SINGAPORE — The gender of the panda cub born at the River Safari last month was revealed on Friday (10 September) to be a male - and members of the public in Singapore will get to name him. 

Wildlife Reserves Singapore (WRS) said in a media release that the gender of the cub - born to the River Safari's two giant pandas Kai Kai and Jia Jia - was determined through a series of visual assessments by its panda care team to confirm the presence of external male genitalia.

This was subsequently confirmed in consultation with experts from the China Conservation and Research Centre for the Giant Panda, who observed the cub through a series of photos and videos taken by the WRS panda care team. 

On Friday, a gender reveal party was staged as part of father panda Kai Kai's 14th birthday celebrations, as he tugged on an enrichment gift which released carrots along with blue confetti. Kai Kai's birthday falls on 14 September, about a month after the birth of his cub.

Mother panda Jia Jia caring for the cub capably

The male panda cub with mother Jia Jia at the River Safari in Singapore. (PHOTO: Wildlife Reserves Singapore)
The male panda cub with mother Jia Jia at the River Safari in Singapore. (PHOTO: Wildlife Reserves Singapore)

As the cub begins to develop prominent black markings around his eyes, ears and body, his fur is expected to be fully grown within the next few weeks, and he will soon open his eyes to the world.

Meanwhile, Jia Jia has also regained her appetite and has slowly resumed eating, munching on bamboo leaves while cradling her cub. Dr Cheng Wen-Haur, WRS' deputy chief executive officer and chief life sciences officer, said that Jia Jia has "exceeded all expectations" in caring for her cub. 

"As such, the panda care team has decided to allow this period of maternal care to continue for as long as possible for the duo to strengthen their bond."

As Jia Jia further settles into her mothering routine and rests more, her carers will slowly start to resume conditioning sessions via positive reinforcement training to prime her for cub retrieval.

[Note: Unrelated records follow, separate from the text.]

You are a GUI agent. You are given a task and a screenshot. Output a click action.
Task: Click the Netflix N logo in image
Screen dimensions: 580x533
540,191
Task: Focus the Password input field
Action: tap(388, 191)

Only then would the care team be able to conduct thorough health checks on the baby cub. 

Naming panda cub before it turns 100 days old

WRS also announced that members of the public will be able to play a part in naming the panda cub before it turns 100 days old on 21 November.

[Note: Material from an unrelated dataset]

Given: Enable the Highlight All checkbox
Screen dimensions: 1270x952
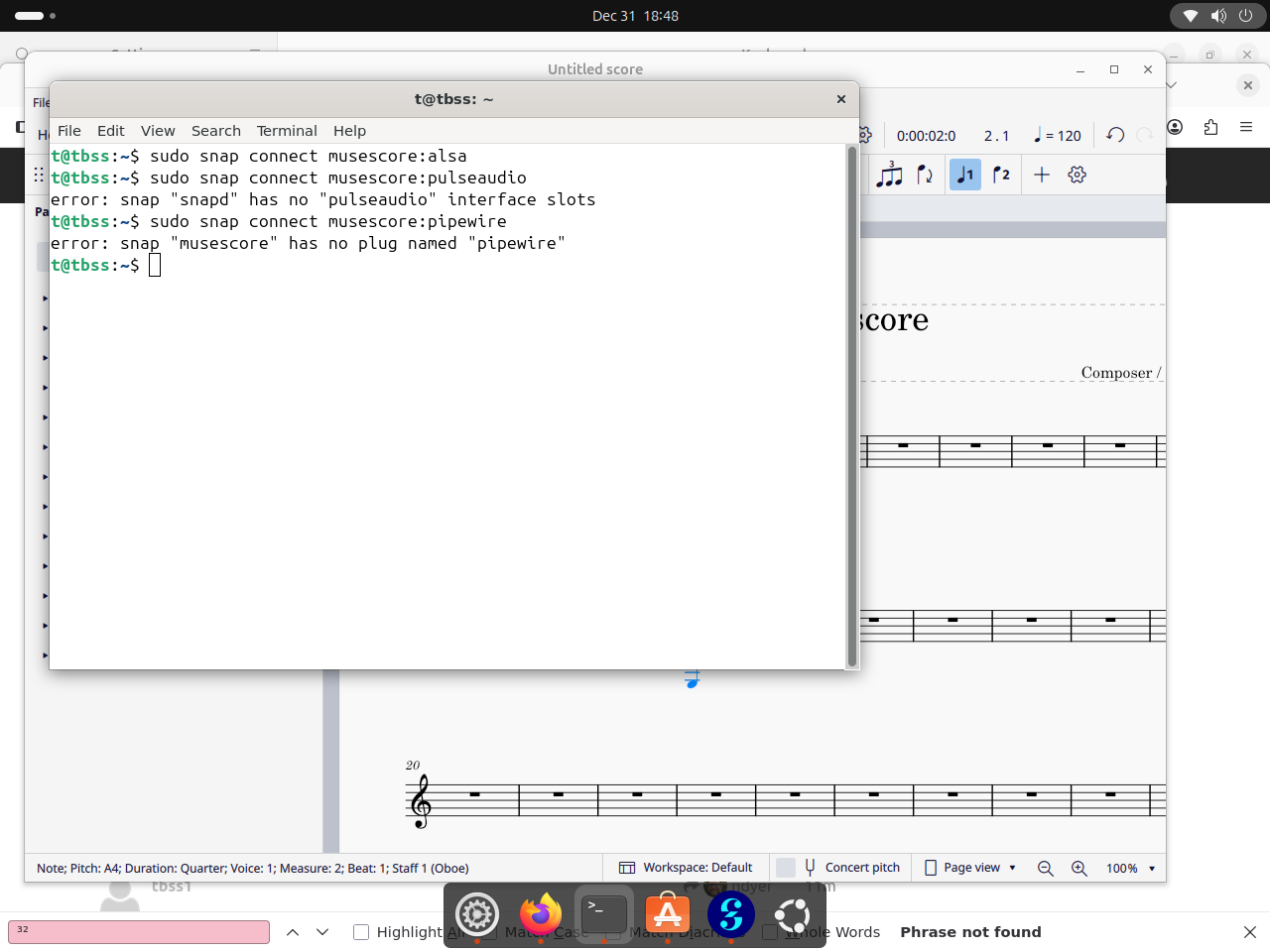Looking at the screenshot, I should pos(361,932).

They have until 19 September to submit their name suggestions to the WRS website. Shortlisted names will be released for public voting, and the panda cub will take the name with the most number of votes.

Names should be catchy and easy to remember, while reflecting characters with positive meanings or attributes, have relevance to Singapore heritage and culture as well as significance to the friendship between Singapore and China. 

A judging panel - chaired by Speaker of Parliament Tan Chuan-Jin, who is also deputy chairman of Mandai Park Holdings - will oversee the process. The panel will include representatives from academia, the Chinese Embassy in Singapore, relevant government agencies and WRS.